━━━━━ Data shown

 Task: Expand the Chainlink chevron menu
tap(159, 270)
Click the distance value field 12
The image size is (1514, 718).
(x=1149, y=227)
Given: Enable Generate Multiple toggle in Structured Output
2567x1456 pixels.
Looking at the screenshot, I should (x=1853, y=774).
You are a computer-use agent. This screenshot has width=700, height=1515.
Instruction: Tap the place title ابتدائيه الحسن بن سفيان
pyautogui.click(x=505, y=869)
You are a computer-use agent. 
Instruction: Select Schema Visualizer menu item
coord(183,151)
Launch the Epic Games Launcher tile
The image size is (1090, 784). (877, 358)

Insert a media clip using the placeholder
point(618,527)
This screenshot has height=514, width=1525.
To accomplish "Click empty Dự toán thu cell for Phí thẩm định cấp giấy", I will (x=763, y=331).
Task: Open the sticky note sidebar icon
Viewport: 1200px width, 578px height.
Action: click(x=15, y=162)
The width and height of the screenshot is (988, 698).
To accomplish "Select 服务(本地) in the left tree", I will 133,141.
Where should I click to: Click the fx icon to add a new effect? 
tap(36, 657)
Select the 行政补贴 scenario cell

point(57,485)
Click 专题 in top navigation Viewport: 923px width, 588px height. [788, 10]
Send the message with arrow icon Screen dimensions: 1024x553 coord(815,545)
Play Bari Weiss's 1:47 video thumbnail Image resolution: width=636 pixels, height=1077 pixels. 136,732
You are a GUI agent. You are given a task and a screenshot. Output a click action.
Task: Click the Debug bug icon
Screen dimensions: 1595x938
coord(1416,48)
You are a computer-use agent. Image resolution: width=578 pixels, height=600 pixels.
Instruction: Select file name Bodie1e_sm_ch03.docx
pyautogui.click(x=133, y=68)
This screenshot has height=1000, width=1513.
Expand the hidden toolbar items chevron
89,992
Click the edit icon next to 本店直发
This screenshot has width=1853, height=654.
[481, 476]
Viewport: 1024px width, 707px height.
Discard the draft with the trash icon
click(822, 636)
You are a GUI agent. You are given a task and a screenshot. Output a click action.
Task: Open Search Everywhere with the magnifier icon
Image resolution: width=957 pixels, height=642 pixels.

━━━━━━━━━━

→ What is asked:
Update the items above so that "computer-use agent" becomes "desktop automation agent" wherever it occurs, and leave all other text unchanged.

→ Response to this exercise:
 Task: Expand the Chainlink chevron menu
tap(159, 270)
Click the distance value field 12
The image size is (1514, 718).
(x=1149, y=227)
Given: Enable Generate Multiple toggle in Structured Output
2567x1456 pixels.
Looking at the screenshot, I should (x=1853, y=774).
You are a desktop automation agent. This screenshot has width=700, height=1515.
Instruction: Tap the place title ابتدائيه الحسن بن سفيان
pyautogui.click(x=505, y=869)
You are a desktop automation agent. 
Instruction: Select Schema Visualizer menu item
coord(183,151)
Launch the Epic Games Launcher tile
The image size is (1090, 784). (877, 358)

Insert a media clip using the placeholder
point(618,527)
This screenshot has height=514, width=1525.
To accomplish "Click empty Dự toán thu cell for Phí thẩm định cấp giấy", I will (x=763, y=331).
Task: Open the sticky note sidebar icon
Viewport: 1200px width, 578px height.
Action: click(x=15, y=162)
The width and height of the screenshot is (988, 698).
To accomplish "Select 服务(本地) in the left tree", I will 133,141.
Where should I click to: Click the fx icon to add a new effect? 
tap(36, 657)
Select the 行政补贴 scenario cell

point(57,485)
Click 专题 in top navigation Viewport: 923px width, 588px height. [788, 10]
Send the message with arrow icon Screen dimensions: 1024x553 coord(815,545)
Play Bari Weiss's 1:47 video thumbnail Image resolution: width=636 pixels, height=1077 pixels. 136,732
You are a GUI agent. You are given a task and a screenshot. Output a click action.
Task: Click the Debug bug icon
Screen dimensions: 1595x938
coord(1416,48)
You are a desktop automation agent. Image resolution: width=578 pixels, height=600 pixels.
Instruction: Select file name Bodie1e_sm_ch03.docx
pyautogui.click(x=133, y=68)
This screenshot has height=1000, width=1513.
Expand the hidden toolbar items chevron
89,992
Click the edit icon next to 本店直发
This screenshot has width=1853, height=654.
[481, 476]
Viewport: 1024px width, 707px height.
Discard the draft with the trash icon
click(822, 636)
You are a GUI agent. You are given a task and a screenshot. Output a click action.
Task: Open Search Everywhere with the magnifier icon
Image resolution: width=957 pixels, height=642 pixels.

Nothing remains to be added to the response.